* Aim of the exercise
From the records, return each line that has the word "computer" in it.

* Supplied data
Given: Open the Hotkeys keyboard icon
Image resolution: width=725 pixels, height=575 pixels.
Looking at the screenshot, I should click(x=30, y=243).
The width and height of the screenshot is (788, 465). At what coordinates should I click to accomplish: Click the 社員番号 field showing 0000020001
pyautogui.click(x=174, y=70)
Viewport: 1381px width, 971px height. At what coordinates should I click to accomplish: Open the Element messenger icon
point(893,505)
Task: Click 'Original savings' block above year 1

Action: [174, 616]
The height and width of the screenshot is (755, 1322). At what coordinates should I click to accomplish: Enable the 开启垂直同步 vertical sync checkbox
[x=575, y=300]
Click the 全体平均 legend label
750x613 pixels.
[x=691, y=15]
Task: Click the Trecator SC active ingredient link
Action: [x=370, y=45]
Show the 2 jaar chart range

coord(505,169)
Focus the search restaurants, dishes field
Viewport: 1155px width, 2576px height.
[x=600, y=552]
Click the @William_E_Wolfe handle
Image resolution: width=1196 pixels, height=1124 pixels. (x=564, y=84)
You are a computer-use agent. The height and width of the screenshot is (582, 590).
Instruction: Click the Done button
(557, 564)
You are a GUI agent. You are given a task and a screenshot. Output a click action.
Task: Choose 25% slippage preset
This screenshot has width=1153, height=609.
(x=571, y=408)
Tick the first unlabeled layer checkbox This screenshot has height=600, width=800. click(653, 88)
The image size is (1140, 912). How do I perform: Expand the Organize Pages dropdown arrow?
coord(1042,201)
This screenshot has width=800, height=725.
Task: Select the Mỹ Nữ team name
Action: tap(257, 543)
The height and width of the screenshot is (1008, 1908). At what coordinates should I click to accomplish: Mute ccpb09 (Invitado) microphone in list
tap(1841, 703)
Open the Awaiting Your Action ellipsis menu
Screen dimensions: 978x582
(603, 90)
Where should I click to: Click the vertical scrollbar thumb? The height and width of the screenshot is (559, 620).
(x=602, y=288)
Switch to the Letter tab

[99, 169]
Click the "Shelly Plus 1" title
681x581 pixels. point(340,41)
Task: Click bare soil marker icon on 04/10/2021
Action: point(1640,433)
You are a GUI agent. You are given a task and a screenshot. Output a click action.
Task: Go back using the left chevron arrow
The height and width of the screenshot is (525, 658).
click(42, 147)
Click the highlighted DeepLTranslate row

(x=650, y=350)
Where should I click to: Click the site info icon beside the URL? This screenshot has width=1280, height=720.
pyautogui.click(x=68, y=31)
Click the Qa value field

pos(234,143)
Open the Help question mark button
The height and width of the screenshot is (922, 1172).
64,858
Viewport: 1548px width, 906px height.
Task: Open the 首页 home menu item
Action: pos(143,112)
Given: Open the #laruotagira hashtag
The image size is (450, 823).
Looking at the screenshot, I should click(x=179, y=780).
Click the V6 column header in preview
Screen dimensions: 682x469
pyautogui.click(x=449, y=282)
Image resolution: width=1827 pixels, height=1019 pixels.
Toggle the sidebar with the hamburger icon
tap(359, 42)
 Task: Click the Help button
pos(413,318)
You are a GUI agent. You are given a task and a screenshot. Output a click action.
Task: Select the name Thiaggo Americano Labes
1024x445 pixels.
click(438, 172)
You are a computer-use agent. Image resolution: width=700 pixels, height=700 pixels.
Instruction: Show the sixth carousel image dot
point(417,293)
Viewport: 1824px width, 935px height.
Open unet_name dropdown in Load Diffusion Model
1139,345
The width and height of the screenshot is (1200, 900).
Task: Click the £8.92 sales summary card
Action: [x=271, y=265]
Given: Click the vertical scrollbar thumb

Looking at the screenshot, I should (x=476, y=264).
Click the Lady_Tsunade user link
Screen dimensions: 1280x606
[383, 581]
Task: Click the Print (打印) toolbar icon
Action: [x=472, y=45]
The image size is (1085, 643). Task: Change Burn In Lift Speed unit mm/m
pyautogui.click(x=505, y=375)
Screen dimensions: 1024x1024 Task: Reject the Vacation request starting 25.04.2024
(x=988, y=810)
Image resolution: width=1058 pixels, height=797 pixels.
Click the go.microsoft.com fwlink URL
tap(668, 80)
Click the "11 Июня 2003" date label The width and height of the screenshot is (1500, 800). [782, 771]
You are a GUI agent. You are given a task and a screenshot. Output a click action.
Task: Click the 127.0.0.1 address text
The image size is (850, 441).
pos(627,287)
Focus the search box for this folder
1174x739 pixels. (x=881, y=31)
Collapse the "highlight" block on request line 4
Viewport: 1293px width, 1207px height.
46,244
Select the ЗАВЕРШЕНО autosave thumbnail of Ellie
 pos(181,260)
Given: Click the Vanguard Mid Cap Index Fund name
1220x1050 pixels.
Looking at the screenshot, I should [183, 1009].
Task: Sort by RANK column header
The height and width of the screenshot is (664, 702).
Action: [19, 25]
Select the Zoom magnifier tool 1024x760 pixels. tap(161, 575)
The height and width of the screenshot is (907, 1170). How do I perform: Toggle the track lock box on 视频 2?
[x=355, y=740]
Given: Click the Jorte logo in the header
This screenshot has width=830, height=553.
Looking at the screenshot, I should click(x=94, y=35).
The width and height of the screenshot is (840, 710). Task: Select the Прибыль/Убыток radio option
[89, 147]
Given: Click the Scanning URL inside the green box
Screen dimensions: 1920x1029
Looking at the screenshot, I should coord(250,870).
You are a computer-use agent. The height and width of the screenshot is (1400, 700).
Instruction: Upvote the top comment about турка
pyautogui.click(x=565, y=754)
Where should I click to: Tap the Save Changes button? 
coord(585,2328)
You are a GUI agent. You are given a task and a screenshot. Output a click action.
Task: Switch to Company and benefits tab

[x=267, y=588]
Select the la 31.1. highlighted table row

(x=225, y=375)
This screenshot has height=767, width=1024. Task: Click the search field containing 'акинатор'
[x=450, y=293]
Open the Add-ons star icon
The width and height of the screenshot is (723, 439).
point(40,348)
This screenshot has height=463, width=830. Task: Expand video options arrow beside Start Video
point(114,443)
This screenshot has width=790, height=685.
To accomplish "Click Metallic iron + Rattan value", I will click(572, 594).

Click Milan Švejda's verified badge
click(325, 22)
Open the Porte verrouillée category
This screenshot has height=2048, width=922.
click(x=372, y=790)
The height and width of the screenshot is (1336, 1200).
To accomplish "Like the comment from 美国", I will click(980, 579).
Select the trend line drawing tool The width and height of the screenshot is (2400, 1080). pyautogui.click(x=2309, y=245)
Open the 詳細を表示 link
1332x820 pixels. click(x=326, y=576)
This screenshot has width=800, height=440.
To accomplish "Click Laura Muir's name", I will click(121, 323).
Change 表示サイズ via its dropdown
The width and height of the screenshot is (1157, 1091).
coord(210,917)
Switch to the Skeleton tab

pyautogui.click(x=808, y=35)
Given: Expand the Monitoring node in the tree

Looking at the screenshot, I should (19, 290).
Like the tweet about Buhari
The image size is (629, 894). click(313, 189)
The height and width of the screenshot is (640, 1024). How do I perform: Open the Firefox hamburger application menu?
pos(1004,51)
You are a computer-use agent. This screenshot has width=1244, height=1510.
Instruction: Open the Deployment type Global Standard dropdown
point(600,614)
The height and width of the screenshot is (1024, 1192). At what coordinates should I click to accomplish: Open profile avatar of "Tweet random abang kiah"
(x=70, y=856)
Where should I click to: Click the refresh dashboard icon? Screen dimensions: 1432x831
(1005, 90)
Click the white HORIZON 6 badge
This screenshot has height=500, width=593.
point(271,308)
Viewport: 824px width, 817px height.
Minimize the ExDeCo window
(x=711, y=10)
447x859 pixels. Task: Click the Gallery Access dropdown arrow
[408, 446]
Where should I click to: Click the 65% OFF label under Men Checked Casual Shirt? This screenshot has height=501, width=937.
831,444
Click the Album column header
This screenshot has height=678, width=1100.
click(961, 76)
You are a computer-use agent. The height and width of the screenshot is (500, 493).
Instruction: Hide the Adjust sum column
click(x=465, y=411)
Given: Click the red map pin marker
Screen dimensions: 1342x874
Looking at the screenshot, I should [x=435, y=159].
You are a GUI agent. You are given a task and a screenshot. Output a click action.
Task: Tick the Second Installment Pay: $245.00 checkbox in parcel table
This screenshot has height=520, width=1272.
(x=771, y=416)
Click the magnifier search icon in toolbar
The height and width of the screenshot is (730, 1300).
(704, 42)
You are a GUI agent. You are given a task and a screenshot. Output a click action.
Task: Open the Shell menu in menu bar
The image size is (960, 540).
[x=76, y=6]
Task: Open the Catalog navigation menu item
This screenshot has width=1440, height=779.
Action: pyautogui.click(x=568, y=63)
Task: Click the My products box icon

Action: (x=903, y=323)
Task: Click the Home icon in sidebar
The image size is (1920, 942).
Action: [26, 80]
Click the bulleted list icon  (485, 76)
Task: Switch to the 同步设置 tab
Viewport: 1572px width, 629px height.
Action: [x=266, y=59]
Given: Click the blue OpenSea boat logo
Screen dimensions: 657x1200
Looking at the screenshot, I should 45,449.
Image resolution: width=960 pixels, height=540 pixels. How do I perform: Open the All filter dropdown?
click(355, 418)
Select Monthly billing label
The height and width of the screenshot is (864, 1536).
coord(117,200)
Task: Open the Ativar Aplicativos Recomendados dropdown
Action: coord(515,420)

* Answer
You are a computer-use agent. The height and width of the screenshot is (582, 590).
You are a computer-use agent. Image resolution: width=700 pixels, height=700 pixels.
You are a computer-use agent. The height and width of the screenshot is (1400, 700).
You are a computer-use agent. This screenshot has width=1244, height=1510.
You are a computer-use agent. The height and width of the screenshot is (500, 493).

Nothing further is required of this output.